Dolayısıyla Kanada yönetiminin, barışçıl aşı karşıtı protestocuları aşırı güç kullanarak bastırması şaşırtıcı değildi. Korona aşısı olmak istemeyen göstericileri destekleyen yaşlı bir adamın nasıl darp edildiğine tüm dünya şahit oldu. Aşı karşıtı protestolar nedeniyle ABD-Kanada arasındaki ticaret hacminin düşmesi üzerine, Kanada hükümeti olağanüstü hâl ilan etti. Başbakan ordu güçlerini hazırladığını duyurdu, gösterilere katılan memurları görevlerinden atmak için soruşturma başlattı, sosyal medya hesaplarını takibe aldırdı ve seyahat yasağı getirdi. Bir süre sonra ise Koronavirüse maruz kaldığını ileri sürerek ortadan kayboldu. İşin ilginç yanı, insan hakları örgütlerinin sivillere yönelik şiddet karşısında sus pus olmasıydı. Hiçbir devletten sivillere yönelik şiddet dolayısıyla kınama gelmedi. Kimse Kanada devletini kendisine hâkim olmaya davet etmedi. Sadece Joe Biden, Kanada’yı yolları açık tutması noktasında uyardı.  

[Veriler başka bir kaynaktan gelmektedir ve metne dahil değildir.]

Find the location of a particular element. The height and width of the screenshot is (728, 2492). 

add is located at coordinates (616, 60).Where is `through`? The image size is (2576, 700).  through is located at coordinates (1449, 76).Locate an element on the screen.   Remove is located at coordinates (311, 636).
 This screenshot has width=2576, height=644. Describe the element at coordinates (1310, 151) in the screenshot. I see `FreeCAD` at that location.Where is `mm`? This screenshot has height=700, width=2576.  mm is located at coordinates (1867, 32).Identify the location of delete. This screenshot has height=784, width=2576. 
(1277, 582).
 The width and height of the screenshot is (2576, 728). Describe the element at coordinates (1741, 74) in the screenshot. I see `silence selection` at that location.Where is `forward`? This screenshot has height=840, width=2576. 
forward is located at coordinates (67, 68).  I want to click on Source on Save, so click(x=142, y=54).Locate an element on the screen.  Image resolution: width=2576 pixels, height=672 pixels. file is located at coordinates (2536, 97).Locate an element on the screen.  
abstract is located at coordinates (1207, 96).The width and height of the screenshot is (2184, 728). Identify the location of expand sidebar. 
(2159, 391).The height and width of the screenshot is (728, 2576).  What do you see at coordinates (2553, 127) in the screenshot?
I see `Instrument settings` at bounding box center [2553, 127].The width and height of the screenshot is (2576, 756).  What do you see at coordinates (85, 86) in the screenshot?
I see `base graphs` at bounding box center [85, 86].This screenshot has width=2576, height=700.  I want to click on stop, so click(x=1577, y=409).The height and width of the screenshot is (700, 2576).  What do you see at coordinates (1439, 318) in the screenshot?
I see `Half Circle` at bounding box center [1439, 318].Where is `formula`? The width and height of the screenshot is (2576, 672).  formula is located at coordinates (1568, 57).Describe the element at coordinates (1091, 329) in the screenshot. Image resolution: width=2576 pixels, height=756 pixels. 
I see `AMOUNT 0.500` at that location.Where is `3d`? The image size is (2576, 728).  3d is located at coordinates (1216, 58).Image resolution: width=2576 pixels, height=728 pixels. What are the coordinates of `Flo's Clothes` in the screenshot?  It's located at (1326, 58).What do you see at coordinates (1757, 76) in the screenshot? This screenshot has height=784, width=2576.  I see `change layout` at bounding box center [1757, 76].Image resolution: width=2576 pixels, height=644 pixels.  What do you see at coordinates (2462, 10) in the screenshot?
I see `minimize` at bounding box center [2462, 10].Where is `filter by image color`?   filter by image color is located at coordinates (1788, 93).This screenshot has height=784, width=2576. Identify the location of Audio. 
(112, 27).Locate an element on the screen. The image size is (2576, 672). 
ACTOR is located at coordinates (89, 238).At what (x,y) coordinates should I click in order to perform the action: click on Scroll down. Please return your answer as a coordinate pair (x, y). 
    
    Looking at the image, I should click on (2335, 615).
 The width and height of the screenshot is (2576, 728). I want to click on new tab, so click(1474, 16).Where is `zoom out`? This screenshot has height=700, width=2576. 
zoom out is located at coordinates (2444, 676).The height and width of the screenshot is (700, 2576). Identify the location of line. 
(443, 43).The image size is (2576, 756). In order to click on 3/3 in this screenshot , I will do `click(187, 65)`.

ABD Başkanı Thomas Jefferson, "Bir şey yaptığınızda, tüm dünya sizi izliyormuş gibi davranın" demişti. Bu sözüyle, başkalarının hakkımızdaki izlenimlerinin, eylemlerimizi iyileştirmemize katkı sağlayacağını ifade etmekteydi. Her yıl onlarca başkan ve başbakan, dünya güvenliğini ilgilendiren meselelere dair birbirlerini dinlemek üzere Münih Güvenlik Konferansı’nda toplanır. Ancak bu son toplantı bir ifşa özelliği taşıyordu. Koronavirüs salgını, uluslararası toplumun insanlığın hizmetinde olmadığını ortaya çıkardı. Liderlerin, ‘insan onurunu hiçe sayan politikaların’ esiri olduğu anlaşıldı.  
Münih Konferansı savaş tamtamları çalarken toplanıyor. Acaba savaş nerede yaşanacak? Ukrayna mı? İran mı, Somali mi, Sudan mı, Libya mı, yoksa Mali mi? Tüm bu bölgelerde askeri cepheleşmeler yaşanıyor ancak Batı medyası sadece Ukrayna’ya odaklanıyor. Batı ülkeleri Ukrayna’ya silah gönderip kendilerini koruyabilmeleri için sivillere dağıtıyor. Saçma nedenlerden ötürü bir savaş suçu işlenmek üzere, oysa istenirse savaşın önüne geçilebilir.  
Özetle ifade etmek gerekirse, yerel veya uluslararası meseleleri ele almadaki ahlaki çelişki, çoğunluğu temsil eden basit insanları hayretler içinde bırakıyor. İnsanlar sürekli olarak tetikte olma ihtiyacı hissediyor, nitekim bu ahlaki çelişkilerin ilk kurbanı maalesef onlar olacaktır.